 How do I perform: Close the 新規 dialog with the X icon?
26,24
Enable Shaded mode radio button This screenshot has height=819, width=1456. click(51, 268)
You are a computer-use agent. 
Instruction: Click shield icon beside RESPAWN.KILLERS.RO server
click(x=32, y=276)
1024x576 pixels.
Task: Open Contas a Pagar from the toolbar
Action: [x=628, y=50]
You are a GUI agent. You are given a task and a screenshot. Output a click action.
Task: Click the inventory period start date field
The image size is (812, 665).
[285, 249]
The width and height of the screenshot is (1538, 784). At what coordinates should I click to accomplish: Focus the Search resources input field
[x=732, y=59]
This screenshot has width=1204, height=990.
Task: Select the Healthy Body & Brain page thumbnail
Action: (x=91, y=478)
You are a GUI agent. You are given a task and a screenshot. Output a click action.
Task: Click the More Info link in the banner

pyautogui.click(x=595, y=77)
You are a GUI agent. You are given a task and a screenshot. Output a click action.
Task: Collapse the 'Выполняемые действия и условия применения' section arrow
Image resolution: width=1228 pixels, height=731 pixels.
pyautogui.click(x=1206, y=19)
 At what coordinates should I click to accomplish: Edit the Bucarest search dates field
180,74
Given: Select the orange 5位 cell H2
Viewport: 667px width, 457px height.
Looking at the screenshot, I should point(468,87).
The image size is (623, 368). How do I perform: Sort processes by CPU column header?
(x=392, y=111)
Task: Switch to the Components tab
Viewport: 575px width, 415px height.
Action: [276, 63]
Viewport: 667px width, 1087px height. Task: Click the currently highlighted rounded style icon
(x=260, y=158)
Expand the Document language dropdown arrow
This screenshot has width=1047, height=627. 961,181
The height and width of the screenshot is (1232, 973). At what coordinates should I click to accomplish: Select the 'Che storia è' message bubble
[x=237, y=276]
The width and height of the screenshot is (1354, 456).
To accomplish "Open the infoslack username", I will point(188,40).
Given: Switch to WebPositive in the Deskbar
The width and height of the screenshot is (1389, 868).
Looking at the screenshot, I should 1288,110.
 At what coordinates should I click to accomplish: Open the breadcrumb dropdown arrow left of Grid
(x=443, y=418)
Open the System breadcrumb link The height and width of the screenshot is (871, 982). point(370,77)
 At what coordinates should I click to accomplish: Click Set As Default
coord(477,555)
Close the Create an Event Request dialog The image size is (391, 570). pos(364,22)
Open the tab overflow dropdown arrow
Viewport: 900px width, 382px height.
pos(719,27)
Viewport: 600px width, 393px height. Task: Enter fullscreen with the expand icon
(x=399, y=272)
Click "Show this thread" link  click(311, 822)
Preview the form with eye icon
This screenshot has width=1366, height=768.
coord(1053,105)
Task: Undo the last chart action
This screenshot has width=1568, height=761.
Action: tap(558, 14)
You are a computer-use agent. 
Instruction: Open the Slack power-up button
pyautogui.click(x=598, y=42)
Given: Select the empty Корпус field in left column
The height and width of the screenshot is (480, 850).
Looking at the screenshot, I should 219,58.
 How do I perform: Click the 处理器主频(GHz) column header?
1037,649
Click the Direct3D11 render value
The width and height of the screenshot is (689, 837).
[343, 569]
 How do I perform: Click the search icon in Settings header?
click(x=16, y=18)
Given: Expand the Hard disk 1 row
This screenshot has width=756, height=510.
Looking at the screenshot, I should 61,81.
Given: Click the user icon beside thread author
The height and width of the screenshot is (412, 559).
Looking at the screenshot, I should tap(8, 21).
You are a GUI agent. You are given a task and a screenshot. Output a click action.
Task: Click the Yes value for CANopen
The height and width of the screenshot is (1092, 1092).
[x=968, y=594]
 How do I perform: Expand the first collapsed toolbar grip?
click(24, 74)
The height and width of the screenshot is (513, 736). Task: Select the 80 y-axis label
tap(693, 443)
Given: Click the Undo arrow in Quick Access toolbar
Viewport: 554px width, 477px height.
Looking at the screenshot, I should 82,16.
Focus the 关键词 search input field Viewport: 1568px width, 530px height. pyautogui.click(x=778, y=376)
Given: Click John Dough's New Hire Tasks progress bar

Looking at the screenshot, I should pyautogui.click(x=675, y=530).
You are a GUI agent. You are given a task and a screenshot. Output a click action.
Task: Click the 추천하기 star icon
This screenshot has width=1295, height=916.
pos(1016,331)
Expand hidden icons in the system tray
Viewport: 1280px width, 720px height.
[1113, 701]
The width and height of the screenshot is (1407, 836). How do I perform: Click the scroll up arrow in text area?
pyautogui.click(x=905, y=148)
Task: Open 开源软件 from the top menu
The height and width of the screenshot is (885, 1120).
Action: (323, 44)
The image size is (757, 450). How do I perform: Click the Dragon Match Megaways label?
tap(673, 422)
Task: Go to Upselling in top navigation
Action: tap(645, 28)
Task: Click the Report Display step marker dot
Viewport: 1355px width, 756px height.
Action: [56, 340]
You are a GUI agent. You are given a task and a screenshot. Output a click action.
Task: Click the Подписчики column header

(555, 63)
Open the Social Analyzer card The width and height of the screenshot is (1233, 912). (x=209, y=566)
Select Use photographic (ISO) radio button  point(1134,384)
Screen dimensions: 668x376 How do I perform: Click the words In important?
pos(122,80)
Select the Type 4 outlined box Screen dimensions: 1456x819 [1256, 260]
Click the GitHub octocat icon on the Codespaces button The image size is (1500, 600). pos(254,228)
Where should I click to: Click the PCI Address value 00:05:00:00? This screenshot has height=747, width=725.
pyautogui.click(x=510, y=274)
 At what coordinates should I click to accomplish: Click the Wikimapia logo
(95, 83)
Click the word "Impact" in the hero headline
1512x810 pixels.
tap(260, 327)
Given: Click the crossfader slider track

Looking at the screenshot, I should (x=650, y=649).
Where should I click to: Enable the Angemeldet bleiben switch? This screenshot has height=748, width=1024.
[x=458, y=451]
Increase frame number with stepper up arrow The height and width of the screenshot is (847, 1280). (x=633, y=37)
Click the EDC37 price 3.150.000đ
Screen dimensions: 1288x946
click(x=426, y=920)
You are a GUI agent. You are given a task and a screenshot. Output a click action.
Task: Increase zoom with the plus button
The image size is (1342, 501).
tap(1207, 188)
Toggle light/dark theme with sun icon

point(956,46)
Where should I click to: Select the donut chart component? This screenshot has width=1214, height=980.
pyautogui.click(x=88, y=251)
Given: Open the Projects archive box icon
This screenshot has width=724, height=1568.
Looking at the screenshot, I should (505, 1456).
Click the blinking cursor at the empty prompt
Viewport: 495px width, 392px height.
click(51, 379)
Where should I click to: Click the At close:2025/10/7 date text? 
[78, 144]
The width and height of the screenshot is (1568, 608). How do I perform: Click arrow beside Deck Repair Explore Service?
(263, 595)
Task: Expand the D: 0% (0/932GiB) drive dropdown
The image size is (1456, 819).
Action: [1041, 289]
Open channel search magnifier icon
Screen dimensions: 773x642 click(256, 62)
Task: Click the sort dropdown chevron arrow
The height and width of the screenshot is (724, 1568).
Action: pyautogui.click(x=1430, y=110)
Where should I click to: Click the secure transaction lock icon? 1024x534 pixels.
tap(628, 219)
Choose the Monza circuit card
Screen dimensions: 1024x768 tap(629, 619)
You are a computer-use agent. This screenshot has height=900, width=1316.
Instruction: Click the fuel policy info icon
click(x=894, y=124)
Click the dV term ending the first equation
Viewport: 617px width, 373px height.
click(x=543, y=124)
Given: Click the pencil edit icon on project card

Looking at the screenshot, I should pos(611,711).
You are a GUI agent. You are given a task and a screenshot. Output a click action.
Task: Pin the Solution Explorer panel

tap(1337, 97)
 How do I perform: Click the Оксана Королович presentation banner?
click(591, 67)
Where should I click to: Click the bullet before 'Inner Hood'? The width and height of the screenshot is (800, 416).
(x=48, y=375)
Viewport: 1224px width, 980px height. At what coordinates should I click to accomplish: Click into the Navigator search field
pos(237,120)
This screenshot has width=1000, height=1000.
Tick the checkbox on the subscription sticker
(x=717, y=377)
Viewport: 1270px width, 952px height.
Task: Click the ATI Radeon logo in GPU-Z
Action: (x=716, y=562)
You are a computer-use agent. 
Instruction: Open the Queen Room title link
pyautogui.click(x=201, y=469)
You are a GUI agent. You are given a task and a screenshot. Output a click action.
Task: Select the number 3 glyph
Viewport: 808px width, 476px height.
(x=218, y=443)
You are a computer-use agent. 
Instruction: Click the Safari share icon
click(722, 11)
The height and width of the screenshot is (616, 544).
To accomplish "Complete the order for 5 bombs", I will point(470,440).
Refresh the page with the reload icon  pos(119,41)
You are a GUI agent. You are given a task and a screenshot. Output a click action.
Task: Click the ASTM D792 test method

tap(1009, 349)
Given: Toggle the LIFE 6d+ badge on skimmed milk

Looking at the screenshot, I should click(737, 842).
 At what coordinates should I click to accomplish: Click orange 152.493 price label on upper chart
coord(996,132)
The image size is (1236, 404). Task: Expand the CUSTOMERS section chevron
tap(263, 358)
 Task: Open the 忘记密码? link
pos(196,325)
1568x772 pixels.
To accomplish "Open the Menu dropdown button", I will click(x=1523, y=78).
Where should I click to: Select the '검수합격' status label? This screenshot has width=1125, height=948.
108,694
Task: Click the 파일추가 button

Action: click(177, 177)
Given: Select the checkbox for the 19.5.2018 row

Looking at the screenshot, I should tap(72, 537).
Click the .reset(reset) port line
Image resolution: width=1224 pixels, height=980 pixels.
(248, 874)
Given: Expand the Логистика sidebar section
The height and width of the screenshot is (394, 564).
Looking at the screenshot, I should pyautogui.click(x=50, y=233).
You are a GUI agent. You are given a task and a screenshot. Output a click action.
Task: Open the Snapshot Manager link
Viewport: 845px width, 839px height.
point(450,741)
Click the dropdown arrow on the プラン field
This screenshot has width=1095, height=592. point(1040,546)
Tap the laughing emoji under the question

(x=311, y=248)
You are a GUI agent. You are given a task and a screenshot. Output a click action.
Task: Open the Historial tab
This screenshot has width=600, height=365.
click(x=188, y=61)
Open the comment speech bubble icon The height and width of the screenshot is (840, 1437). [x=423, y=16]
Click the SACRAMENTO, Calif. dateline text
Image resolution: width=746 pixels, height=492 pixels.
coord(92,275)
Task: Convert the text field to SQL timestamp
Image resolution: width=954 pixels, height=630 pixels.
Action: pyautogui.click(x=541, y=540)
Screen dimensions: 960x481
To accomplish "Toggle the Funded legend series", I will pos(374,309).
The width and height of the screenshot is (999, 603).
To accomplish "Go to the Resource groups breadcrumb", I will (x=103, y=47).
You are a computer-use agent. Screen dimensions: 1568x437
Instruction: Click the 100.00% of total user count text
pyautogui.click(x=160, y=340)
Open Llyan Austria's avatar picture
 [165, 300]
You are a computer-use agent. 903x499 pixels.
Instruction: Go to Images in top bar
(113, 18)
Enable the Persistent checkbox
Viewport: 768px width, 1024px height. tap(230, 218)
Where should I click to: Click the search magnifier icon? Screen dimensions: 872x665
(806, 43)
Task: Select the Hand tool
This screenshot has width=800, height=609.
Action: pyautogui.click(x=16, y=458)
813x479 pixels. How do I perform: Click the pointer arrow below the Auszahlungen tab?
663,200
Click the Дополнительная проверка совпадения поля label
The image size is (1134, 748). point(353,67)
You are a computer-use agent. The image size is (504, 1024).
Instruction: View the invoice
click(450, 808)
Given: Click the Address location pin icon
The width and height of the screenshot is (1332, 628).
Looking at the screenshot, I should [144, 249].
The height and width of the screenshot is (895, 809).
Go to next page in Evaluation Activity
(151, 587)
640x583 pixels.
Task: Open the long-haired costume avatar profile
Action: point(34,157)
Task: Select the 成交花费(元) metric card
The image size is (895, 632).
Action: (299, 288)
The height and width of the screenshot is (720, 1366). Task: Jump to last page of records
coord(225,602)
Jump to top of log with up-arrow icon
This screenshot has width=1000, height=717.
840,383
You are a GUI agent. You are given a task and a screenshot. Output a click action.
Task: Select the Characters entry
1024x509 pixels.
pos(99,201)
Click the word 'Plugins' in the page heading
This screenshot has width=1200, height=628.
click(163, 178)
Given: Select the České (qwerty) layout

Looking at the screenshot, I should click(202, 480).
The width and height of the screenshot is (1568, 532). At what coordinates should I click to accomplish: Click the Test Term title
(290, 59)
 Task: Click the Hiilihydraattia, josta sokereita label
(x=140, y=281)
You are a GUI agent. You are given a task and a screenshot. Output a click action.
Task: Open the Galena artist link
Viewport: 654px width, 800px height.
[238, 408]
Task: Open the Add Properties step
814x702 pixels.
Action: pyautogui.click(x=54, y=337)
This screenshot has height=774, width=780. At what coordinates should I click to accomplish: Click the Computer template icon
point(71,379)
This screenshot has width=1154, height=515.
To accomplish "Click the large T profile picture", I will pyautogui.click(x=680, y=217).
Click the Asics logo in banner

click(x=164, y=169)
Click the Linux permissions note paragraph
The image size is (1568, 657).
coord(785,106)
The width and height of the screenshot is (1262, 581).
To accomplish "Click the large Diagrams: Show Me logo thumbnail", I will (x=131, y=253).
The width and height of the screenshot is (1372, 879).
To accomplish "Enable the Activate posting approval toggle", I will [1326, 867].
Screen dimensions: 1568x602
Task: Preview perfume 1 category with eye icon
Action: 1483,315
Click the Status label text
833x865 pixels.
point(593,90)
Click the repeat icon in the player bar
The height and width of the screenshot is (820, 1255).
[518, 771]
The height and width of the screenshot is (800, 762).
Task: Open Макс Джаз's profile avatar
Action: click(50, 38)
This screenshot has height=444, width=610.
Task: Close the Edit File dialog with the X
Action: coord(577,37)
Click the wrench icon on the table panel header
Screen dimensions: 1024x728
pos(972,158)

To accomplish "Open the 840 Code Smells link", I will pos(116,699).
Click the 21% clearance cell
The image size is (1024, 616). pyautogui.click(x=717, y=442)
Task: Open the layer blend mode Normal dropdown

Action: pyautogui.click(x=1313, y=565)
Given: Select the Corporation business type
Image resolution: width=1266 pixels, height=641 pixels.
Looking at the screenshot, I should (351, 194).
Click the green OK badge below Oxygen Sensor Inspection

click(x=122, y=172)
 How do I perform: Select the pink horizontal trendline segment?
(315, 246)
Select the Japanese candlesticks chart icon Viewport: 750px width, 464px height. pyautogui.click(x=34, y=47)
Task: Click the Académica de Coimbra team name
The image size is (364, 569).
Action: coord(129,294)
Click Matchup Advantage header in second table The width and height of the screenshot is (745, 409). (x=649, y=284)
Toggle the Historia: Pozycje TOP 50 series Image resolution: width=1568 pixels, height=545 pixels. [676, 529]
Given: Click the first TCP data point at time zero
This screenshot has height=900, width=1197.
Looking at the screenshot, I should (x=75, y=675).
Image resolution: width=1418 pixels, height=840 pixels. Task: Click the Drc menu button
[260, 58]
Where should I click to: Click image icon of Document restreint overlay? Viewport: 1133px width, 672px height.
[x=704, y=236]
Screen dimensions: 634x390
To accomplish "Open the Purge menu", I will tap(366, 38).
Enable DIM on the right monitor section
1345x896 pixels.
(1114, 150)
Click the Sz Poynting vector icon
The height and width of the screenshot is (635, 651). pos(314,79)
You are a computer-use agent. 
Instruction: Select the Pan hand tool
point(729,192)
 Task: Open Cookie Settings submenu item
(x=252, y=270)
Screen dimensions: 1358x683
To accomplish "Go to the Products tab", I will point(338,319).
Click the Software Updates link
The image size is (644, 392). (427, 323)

··········

Print, without alteration, only the lines above between the one holding "Given: Select the České (qwerty) layout" and the one holding "Task: Open the Add Properties step", inclusive.

Given: Select the České (qwerty) layout

Looking at the screenshot, I should click(202, 480).
The width and height of the screenshot is (1568, 532). At what coordinates should I click to accomplish: Click the Test Term title
(290, 59)
 Task: Click the Hiilihydraattia, josta sokereita label
(x=140, y=281)
You are a GUI agent. You are given a task and a screenshot. Output a click action.
Task: Open the Galena artist link
Viewport: 654px width, 800px height.
[238, 408]
Task: Open the Add Properties step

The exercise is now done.